One number is the whole answer: the tally of lines in the records that include the word "Viewport".

EXERCISE MATERIALS Block Start

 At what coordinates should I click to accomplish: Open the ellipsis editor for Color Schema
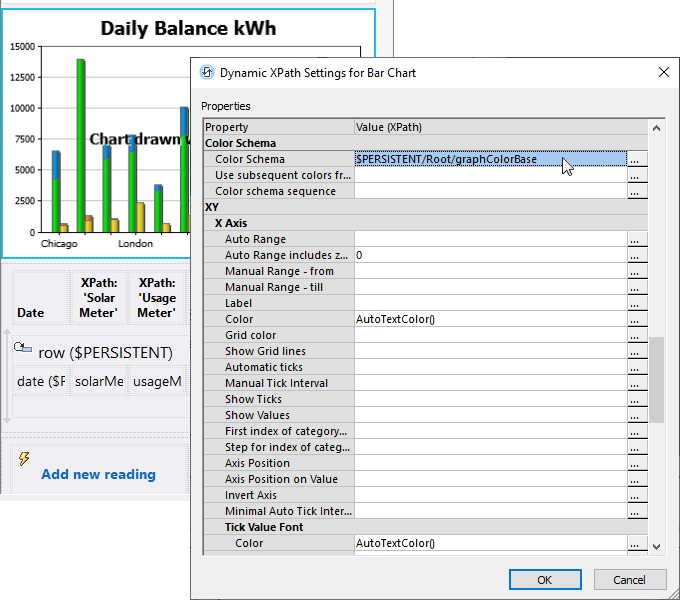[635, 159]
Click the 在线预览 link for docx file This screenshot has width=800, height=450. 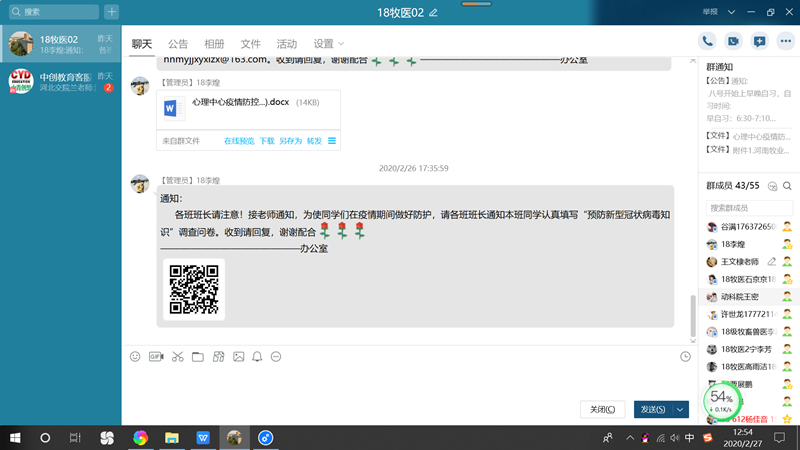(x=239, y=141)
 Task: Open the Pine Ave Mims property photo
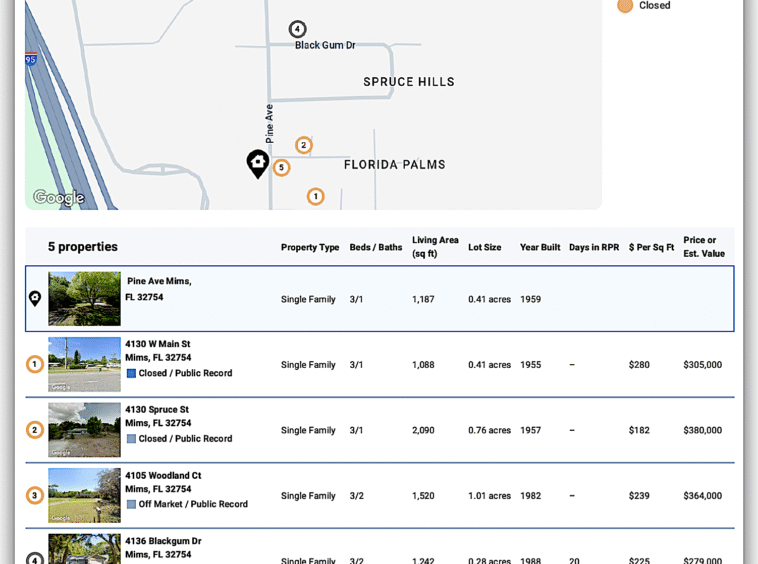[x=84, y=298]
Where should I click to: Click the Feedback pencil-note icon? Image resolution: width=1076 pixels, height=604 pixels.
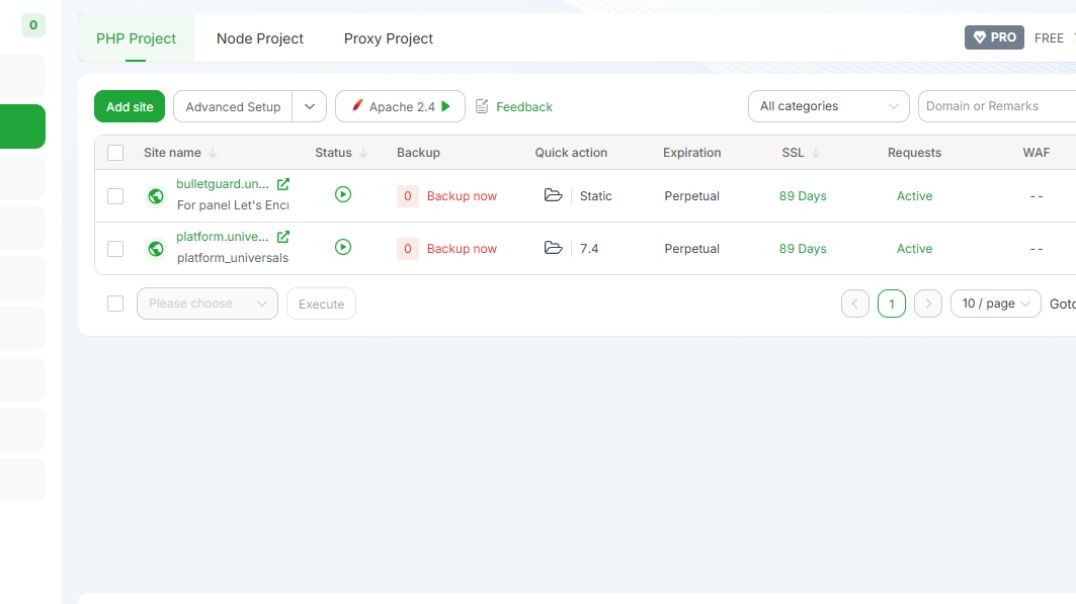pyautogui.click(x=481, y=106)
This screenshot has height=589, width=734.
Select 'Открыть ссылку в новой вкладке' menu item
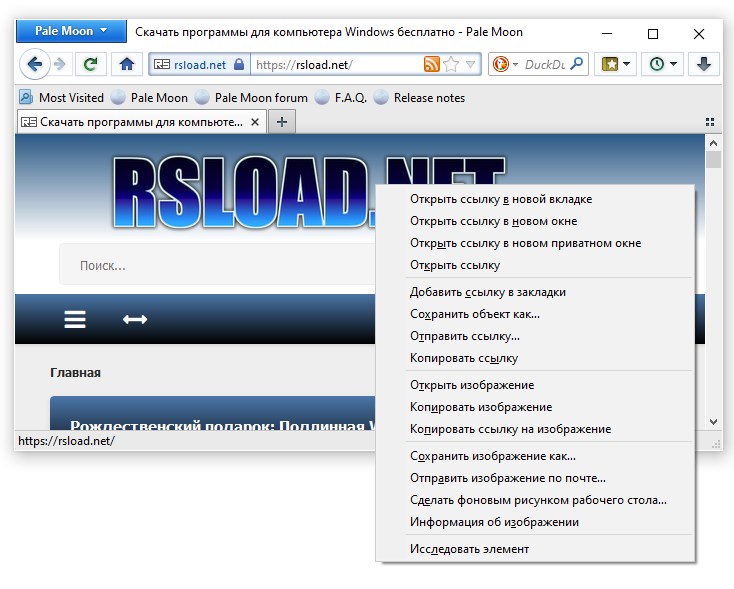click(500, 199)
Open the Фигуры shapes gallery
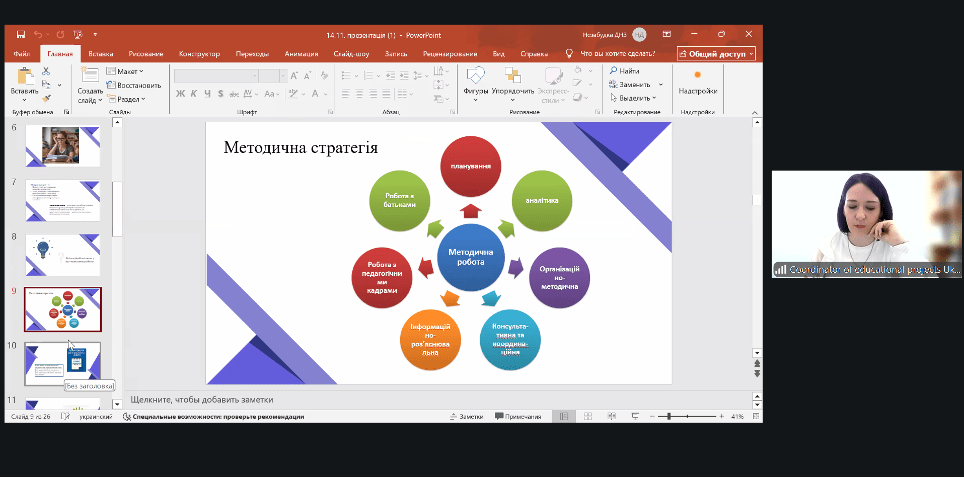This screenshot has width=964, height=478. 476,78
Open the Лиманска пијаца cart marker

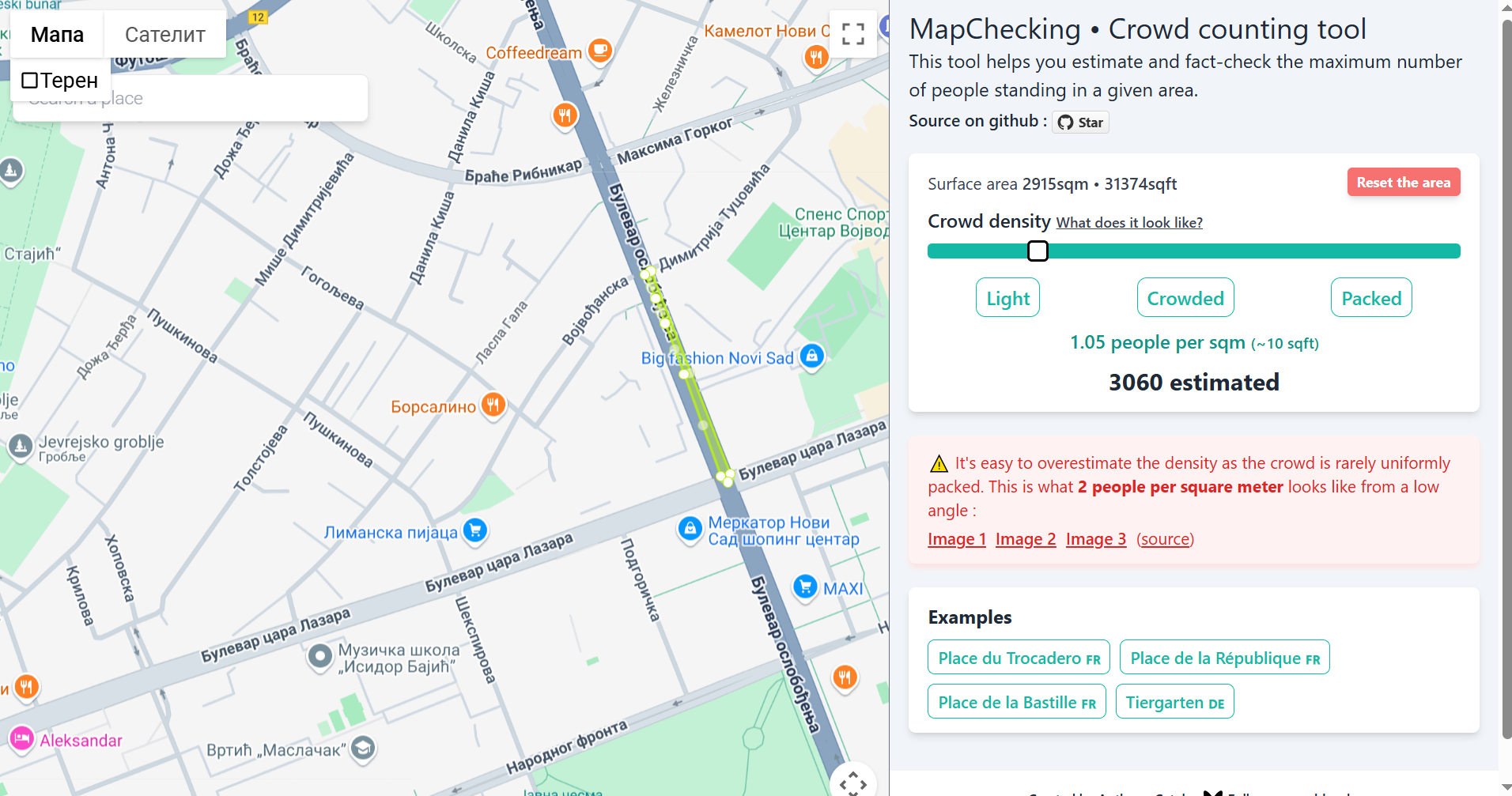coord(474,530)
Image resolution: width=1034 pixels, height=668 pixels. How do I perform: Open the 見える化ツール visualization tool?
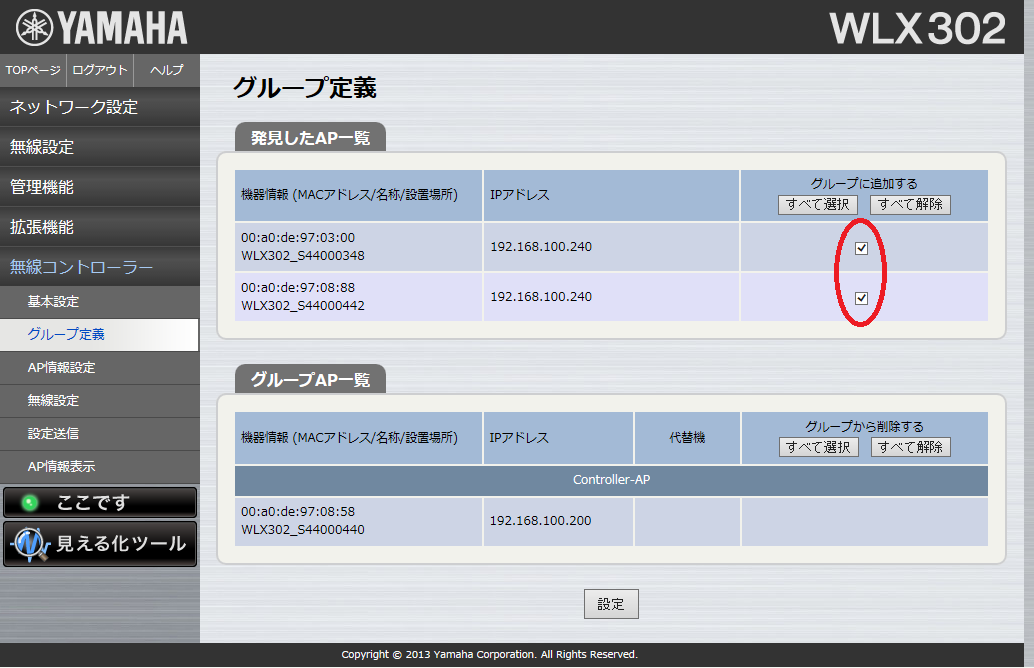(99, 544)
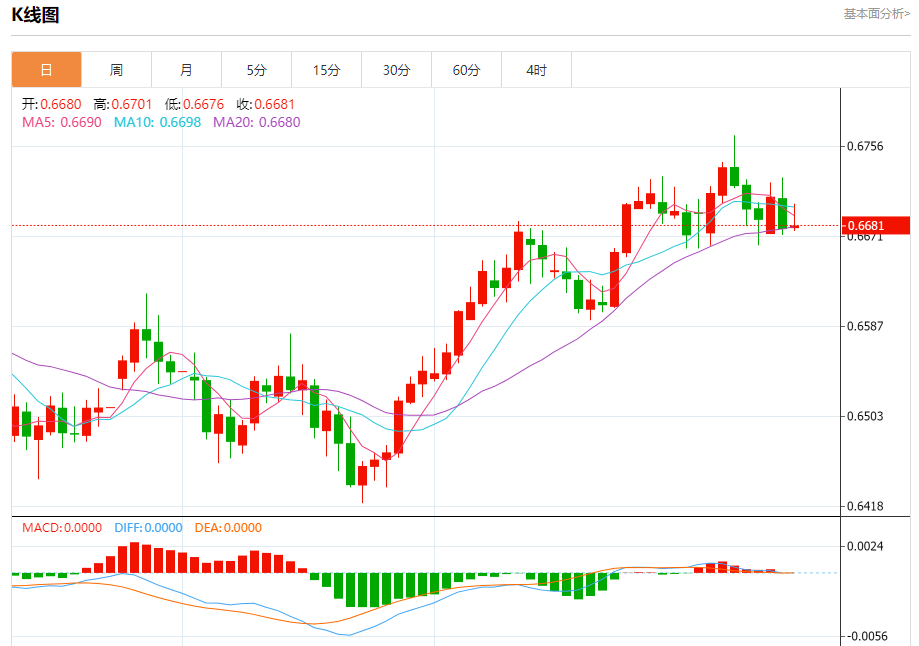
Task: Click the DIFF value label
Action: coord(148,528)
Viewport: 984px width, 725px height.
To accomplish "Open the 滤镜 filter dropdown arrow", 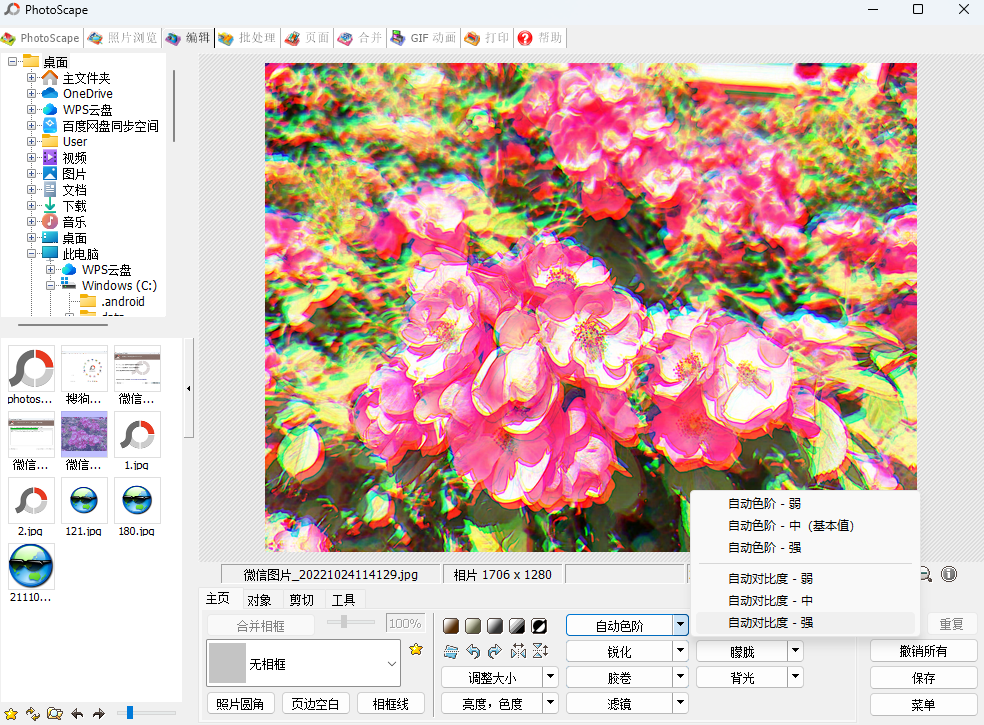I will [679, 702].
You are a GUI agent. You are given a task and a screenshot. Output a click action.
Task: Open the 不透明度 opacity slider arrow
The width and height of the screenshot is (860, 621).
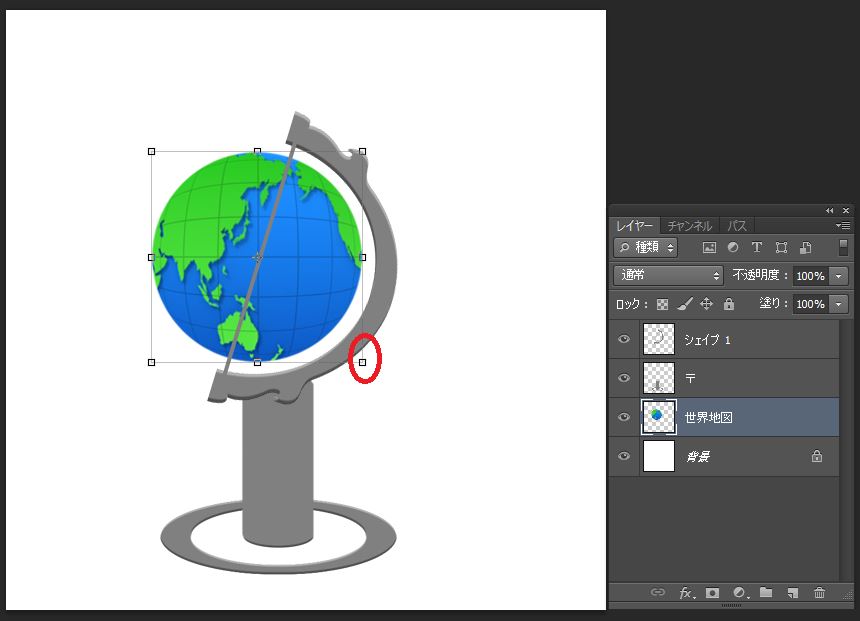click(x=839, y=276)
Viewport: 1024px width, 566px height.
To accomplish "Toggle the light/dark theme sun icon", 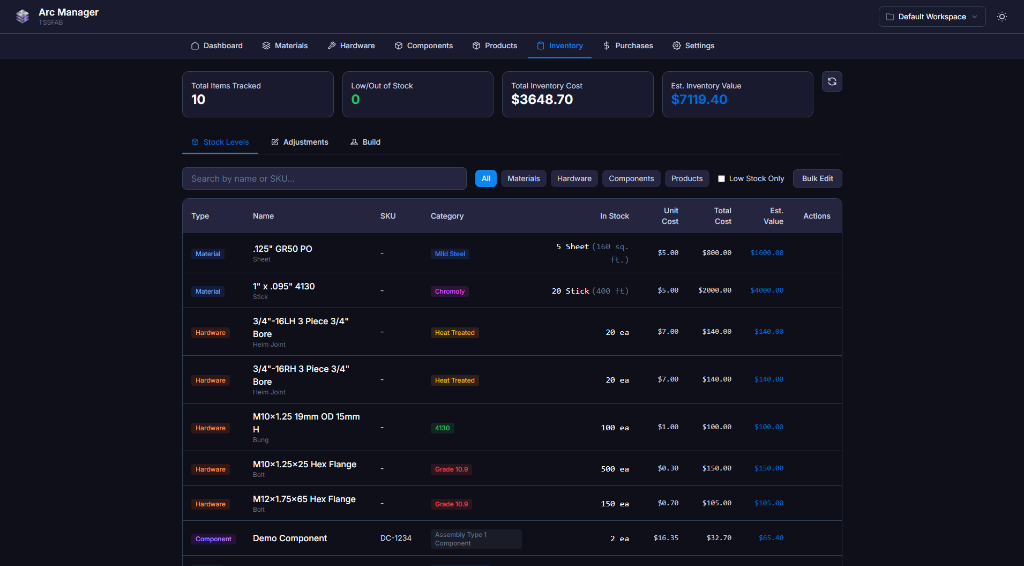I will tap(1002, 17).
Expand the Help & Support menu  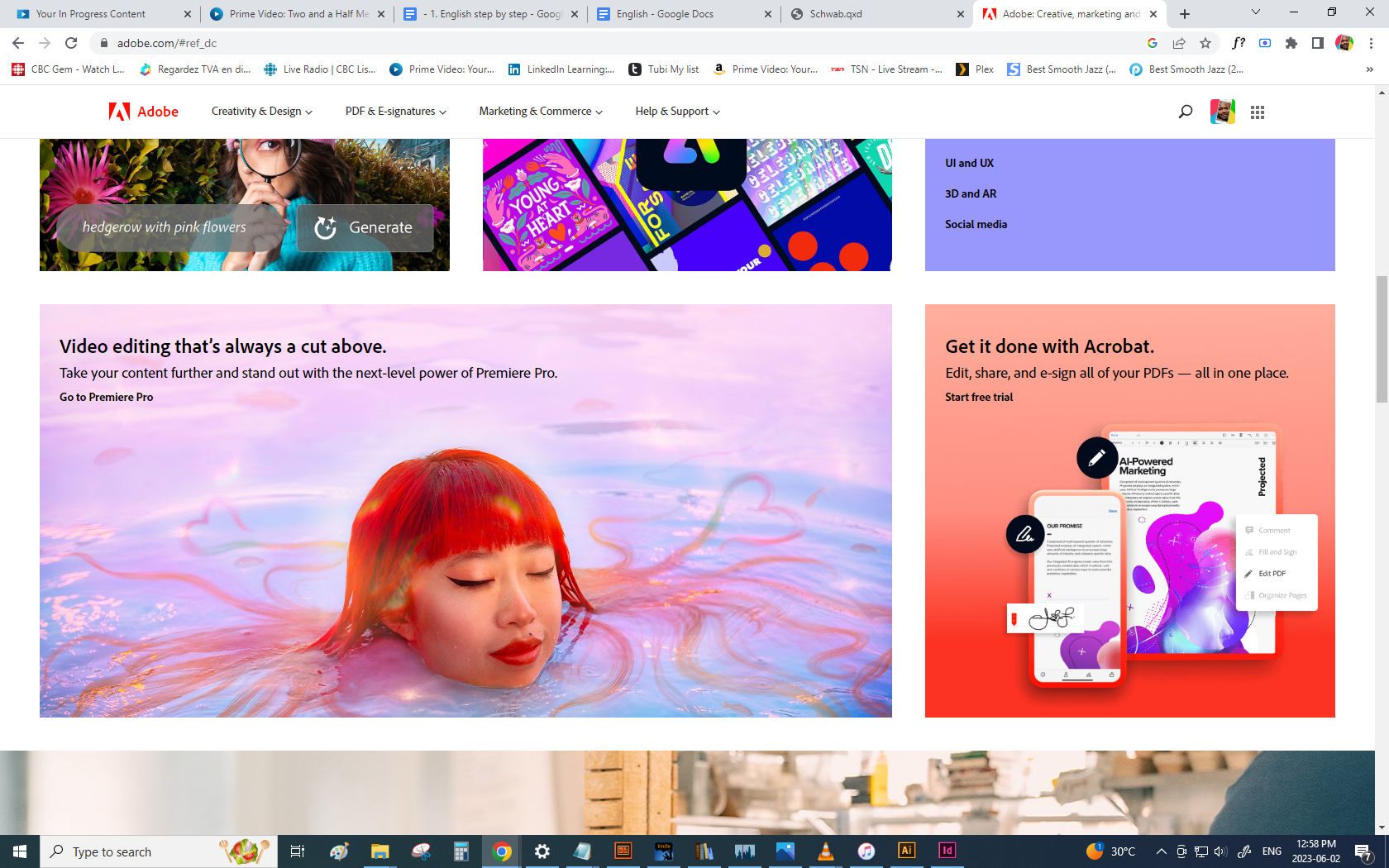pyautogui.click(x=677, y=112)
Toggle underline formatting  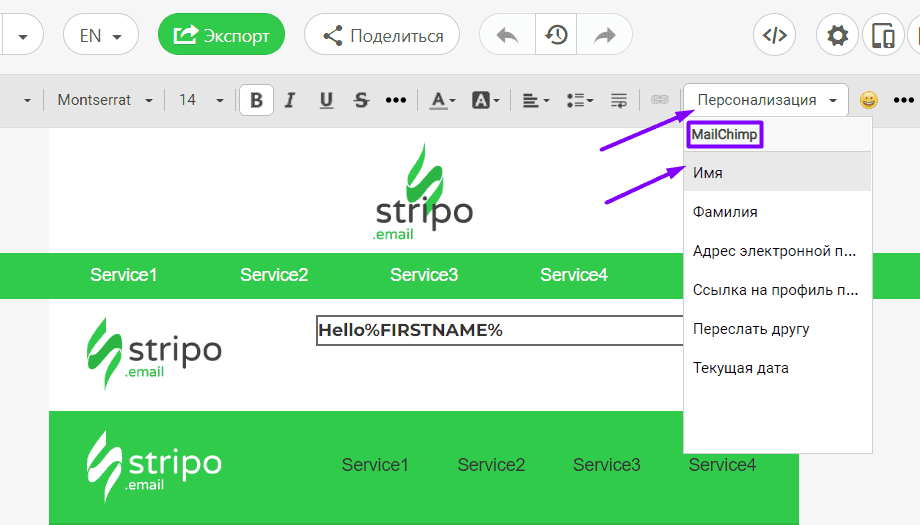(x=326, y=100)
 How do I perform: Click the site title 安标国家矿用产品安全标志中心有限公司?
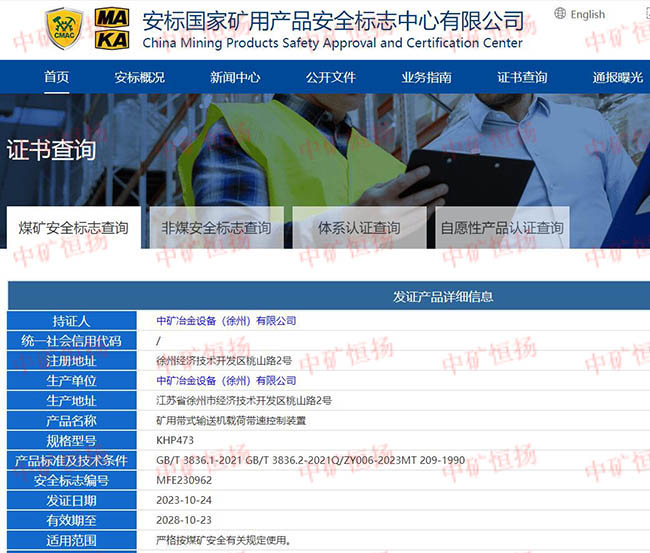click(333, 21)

EXERCISE MATERIALS Block End

▶ SOLUTION BELOW
2